Source data.

==========

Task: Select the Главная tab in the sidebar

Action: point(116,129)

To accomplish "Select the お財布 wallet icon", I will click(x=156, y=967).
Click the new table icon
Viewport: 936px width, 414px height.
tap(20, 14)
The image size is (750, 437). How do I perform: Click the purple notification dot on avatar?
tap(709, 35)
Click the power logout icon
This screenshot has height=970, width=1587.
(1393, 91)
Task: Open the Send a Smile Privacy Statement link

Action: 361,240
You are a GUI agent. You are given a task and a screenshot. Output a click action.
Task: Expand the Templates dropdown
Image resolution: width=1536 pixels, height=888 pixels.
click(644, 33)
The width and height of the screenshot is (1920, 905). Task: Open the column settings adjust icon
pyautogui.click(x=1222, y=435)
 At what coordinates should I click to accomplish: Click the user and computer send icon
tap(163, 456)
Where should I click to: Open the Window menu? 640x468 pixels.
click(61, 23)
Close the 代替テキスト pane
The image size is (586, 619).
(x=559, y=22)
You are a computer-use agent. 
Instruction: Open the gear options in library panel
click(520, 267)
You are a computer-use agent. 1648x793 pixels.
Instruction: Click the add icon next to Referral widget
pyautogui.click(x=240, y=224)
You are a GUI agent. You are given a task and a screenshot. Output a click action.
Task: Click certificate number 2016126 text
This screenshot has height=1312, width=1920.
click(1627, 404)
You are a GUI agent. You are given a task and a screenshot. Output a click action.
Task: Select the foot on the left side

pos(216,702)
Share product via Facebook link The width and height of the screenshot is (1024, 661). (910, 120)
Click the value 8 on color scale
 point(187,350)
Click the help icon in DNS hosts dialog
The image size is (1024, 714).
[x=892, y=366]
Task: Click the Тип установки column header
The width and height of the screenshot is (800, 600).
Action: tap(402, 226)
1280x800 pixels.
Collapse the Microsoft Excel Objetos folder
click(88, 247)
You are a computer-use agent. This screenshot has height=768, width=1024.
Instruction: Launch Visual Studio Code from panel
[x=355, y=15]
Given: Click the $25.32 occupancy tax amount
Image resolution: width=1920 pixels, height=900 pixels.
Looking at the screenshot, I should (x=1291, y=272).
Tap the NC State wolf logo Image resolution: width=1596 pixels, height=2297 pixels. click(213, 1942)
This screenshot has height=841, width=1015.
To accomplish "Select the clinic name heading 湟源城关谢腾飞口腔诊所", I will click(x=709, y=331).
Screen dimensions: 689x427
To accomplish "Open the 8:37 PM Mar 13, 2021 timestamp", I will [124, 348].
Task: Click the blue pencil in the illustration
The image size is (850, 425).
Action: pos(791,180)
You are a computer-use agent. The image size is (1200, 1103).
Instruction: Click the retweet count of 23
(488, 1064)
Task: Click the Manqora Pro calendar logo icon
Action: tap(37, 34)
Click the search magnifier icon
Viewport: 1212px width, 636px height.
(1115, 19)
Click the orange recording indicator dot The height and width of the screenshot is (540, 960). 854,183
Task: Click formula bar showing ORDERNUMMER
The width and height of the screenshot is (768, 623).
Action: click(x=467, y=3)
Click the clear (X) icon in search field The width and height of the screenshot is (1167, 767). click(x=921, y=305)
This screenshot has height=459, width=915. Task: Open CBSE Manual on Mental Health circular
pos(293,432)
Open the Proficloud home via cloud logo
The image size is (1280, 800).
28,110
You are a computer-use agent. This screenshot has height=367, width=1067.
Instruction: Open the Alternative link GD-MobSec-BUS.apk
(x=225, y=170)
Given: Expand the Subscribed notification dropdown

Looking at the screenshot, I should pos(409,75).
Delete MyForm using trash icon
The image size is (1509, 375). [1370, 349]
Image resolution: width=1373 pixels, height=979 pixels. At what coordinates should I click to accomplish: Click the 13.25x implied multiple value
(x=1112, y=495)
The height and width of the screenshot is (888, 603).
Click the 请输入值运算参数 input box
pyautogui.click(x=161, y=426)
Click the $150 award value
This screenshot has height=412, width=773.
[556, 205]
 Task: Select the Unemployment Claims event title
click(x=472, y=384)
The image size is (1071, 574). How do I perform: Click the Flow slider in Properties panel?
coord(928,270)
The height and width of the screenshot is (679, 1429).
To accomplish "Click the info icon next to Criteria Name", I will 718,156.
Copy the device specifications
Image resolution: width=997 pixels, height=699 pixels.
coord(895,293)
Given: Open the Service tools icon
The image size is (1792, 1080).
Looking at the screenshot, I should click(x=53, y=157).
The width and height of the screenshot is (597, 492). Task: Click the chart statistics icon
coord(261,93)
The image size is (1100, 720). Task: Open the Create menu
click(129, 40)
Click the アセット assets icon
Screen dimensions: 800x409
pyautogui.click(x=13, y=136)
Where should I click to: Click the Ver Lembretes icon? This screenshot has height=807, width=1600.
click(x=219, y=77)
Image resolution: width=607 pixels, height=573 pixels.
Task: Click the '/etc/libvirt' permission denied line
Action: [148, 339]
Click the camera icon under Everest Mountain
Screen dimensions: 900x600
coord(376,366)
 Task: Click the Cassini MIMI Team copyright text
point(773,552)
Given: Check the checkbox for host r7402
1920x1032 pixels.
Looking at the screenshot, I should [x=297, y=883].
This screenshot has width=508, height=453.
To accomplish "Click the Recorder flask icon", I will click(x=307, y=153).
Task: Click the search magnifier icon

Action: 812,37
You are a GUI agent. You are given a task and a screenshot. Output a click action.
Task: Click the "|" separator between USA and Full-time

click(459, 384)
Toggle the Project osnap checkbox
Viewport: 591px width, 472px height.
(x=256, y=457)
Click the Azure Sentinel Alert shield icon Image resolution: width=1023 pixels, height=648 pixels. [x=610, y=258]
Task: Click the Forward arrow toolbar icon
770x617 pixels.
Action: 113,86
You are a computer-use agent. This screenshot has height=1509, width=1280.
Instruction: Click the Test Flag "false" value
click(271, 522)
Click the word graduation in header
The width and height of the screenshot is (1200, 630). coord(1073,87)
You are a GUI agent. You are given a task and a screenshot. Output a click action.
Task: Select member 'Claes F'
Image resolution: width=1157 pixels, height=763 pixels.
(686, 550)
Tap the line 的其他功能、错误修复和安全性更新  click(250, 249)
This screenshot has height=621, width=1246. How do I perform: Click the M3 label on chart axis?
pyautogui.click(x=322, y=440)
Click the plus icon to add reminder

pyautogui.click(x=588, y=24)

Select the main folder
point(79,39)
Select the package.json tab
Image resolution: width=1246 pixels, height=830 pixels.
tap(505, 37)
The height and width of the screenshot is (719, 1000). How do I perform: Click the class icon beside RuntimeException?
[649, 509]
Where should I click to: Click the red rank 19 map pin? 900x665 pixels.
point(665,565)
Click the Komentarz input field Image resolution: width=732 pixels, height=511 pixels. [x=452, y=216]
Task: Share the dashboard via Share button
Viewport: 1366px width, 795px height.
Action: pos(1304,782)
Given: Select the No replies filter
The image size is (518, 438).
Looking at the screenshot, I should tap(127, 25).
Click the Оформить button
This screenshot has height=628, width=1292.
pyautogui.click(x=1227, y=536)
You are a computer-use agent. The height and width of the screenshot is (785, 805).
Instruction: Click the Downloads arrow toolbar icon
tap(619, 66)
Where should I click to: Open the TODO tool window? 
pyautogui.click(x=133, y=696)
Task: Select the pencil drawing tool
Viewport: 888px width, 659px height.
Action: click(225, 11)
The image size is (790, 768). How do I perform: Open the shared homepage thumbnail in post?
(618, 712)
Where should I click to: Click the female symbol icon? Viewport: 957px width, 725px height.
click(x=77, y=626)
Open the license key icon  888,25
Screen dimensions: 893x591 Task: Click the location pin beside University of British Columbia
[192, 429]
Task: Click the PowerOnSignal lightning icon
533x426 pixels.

==========

Exercise prompt.
Copy the entries above exactly, but only from the line holding "Task: Select member 'Claes F'" through the line holding "Task: Select the pencil drawing tool", both included.

Task response.
Task: Select member 'Claes F'
Image resolution: width=1157 pixels, height=763 pixels.
(686, 550)
Tap the line 的其他功能、错误修复和安全性更新  click(250, 249)
This screenshot has height=621, width=1246. How do I perform: Click the M3 label on chart axis?
pyautogui.click(x=322, y=440)
Click the plus icon to add reminder

pyautogui.click(x=588, y=24)

Select the main folder
point(79,39)
Select the package.json tab
Image resolution: width=1246 pixels, height=830 pixels.
tap(505, 37)
The height and width of the screenshot is (719, 1000). How do I perform: Click the class icon beside RuntimeException?
[649, 509]
Where should I click to: Click the red rank 19 map pin? 900x665 pixels.
point(665,565)
Click the Komentarz input field Image resolution: width=732 pixels, height=511 pixels. [x=452, y=216]
Task: Share the dashboard via Share button
Viewport: 1366px width, 795px height.
Action: pos(1304,782)
Given: Select the No replies filter
The image size is (518, 438).
Looking at the screenshot, I should tap(127, 25).
Click the Оформить button
This screenshot has height=628, width=1292.
pyautogui.click(x=1227, y=536)
You are a computer-use agent. The height and width of the screenshot is (785, 805).
Instruction: Click the Downloads arrow toolbar icon
tap(619, 66)
Where should I click to: Open the TODO tool window? 
pyautogui.click(x=133, y=696)
Task: Select the pencil drawing tool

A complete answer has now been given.